De Maizière fordert Flüchtlings-Aufnahmelager auch in Ungarn: Bundesinnenminister Thomas de Maiziere hat vorgeschlagen, Flüchtlings-Registrierungszentren nicht nur in Italien und Griechenland, sondern auch in Ungarn aufzubauen. Dies könne mit Beteiligung des UN-Flüchtlingshilfswerks UNHCR geschehen, das dazu auch bereit sei, sagte der CDU-Politiker am Mittwochabend in der ZDF-Sendung "Was nun, Herr de Maiziere?". Hintergrund ist, dass derzeit viele tausend Flüchtlinge in Ungarn ankommen, das ein EU-Land mit einer Schengen-Außengrenze ist. Von dort reisen die meisten über Österreich nach Deutschland weiter. In diesen sogenannten Hotspots sollen die Flüchtlinge künftig registriert und über die Asylanträge entschieden werden. Abgelehnte Bewerber sollen dann auch aus diesen Zentren abgeschoben werden. Ungarn brauche als besonders betroffenes Land Hilfe der EU-Länder.

Union beschließt 12-Punkte-Plan zur Flüchtlingspolitik : Die Union geht mit einem 12-Punkte-Plan zur Flüchtlingspolitik in das Gespräch mit der SPD im Koalitionsausschuss am Sonntagabend. Der Vorstand der CDU/CSU-Bundestagsfraktion beschloss am Mittwochabend ein Papier zur Hilfe für Flüchtlinge und gleichzeitigen Bekämpfung von Asylmissbrauch während einer Klausurtagung mit Kanzlerin Angela Merkel (CDU). Darin heißt es, auf Dauer werde Deutschland eine Größenordnung von 800.000 Flüchtlingen wie in diesem Jahr erwartet nicht schultern können. Gefordert wird eine Ausweitung des Kreises der sicheren Herkunftsstaaten um Albanien, Montenegro und das Kosovo sowie der Verzicht auf Bargeldzahlungen an Asylbewerber in der Phase der Erstaufnahme. Stattdessen soll es Sachleistungen geben. Flüchtlinge mit guter Bleibeperspektive sollen schnell arbeiten und Geld verdienen dürfen - die anderen schnell zurückgeschickt werden.

Seehofer fordert härtere Strafen für Schleuser: Der CSU-Vorsitzende und bayerische Ministerpräsident Horst Seehofer hat schärfere Strafen für Schleuser gefordert. Beim Koalitionsgipfel am Sonntag werde er sich dafür einsetzen, dass die Strafen für Schleuser im Strafgesetzbuch erhöht werden, sagte Seehofer nach einer Sitzung des bayerischen Kabinetts. "Wir legen großen Wert auf die Bekämpfung der Schleuserkriminalität", sagte Seehofer. Derzeit säßen in seinem Bundesland weit über 700 Schleuser in Untersuchungshaft, "die Zahl steigt täglich". Diese Art der Kriminalität auszutrocknen, gehe "nur durch rigorose Verfolgung und Bestrafung".

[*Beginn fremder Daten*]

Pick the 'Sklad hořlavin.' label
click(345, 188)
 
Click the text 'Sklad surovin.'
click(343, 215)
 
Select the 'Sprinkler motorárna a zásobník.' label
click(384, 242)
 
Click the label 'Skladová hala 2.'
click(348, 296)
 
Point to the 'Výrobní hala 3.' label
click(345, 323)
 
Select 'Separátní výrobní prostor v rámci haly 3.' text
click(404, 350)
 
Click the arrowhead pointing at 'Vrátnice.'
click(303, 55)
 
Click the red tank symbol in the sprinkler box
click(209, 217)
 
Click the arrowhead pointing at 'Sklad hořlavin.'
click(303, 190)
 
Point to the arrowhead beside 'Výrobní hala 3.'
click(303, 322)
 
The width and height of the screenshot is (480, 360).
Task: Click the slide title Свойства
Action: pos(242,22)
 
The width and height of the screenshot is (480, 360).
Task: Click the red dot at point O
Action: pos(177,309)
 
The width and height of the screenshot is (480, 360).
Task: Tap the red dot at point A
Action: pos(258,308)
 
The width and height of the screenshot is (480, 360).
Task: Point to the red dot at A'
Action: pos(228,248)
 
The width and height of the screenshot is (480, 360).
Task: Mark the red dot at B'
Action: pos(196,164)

Tschechien markiert Flüchtlinge mit Nummern und löst dadurch Empörung aus. Auf diesem Bild zu sehen: Ein Flüchtling in Budapest hält das Schild "Help Europe" hoch.
Tschechien markiert Flüchtlinge mit Nummern und löst dadurch Empörung aus. Auf diesem Bild zu sehen: Ein Flüchtling in Budapest hält das Schild "Help Europe" hoch.

© AFP

Flüchtling in Berlin-Kreuzberg verprügelt: Ein 18-jähriger Flüchtling aus Tunesien ist am Mittwochmorgen im U-Bahnhof Schlesisches Tor in Berlin-Kreuzberg von zwei Männern verprügelt worden - mutmaßlich aus fremdenfeindlichen Motiven. Jetzt ermittelt der Staatsschutz. Lesen Sie hier die ganze Meldung.

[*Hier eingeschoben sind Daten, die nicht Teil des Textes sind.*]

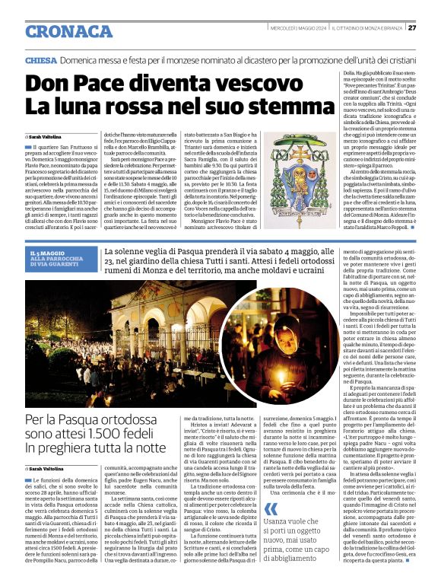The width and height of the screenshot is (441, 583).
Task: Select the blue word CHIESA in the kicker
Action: tap(40, 59)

Tschechien markiert Flüchtlinge mit Nummern: Die Markierung von Flüchtlingen mit Nummern auf den Händen hat in Tschechien empörte Reaktionen hervorgerufen. Kein Gesetz erlaube es, die Migranten auf diese Weise zu behandeln, sagte die Anwältin Zuzana Candigliota von der tschechischen Liga für Menschenrechte am Mittwoch. Während die Kritiker sich an die Häftlingsnummern für KZ-Gefangene erinnert fühlen, verteidigten die Sicherheitsbehörden ihr Vorgehen. Die Prozedur solle verhindern, dass einzelne Familienmitglieder auf der Flucht verloren gingen. Am Dienstag hatten Polizisten 214 meist aus Syrien stammende Flüchtlinge, die in Zügen aus Österreich und Ungarn die tschechische Grenze erreichten, Nummern auf ihre Hände geschrieben. Das Innenministerium in Prag erklärte, so solle sichergestellt werden, "dass keine Kinder verloren gehen".

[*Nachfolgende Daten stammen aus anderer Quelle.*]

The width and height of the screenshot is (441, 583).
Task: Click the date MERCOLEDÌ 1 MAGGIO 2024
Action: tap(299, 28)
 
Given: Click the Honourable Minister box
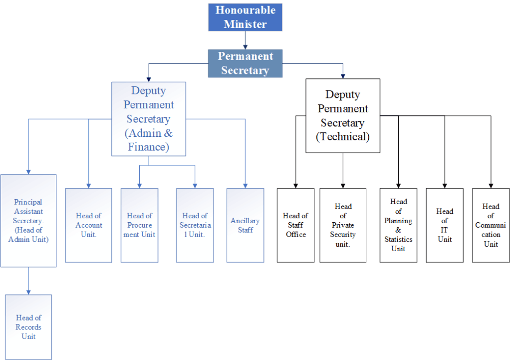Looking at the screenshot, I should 245,17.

Auch Polizeisprecherin Katerina Rendlova betonte, dass die Markierungen der Identifizierung von Familien dienten. Zudem werde die Zugnummer notiert, "damit wir wissen, in welches Land wir sie gegebenenfalls zurückschicken müssen". Im Gegensatz zu anderen EU-Staaten beharrt die Regierung in Prag auf den Regeln des Dublin-Verfahrens, wonach die Flüchtlinge in die jeweiligen Ankunftsländer in der EU zurückgeschickt werden müssen. Zuvor seien den Flüchtlingen in Tschechien Zettel mit Nummern ausgehändigt worden, diese seien aber oftmals weggeworfen worden, sagte Polizeisprecherin Rendlova.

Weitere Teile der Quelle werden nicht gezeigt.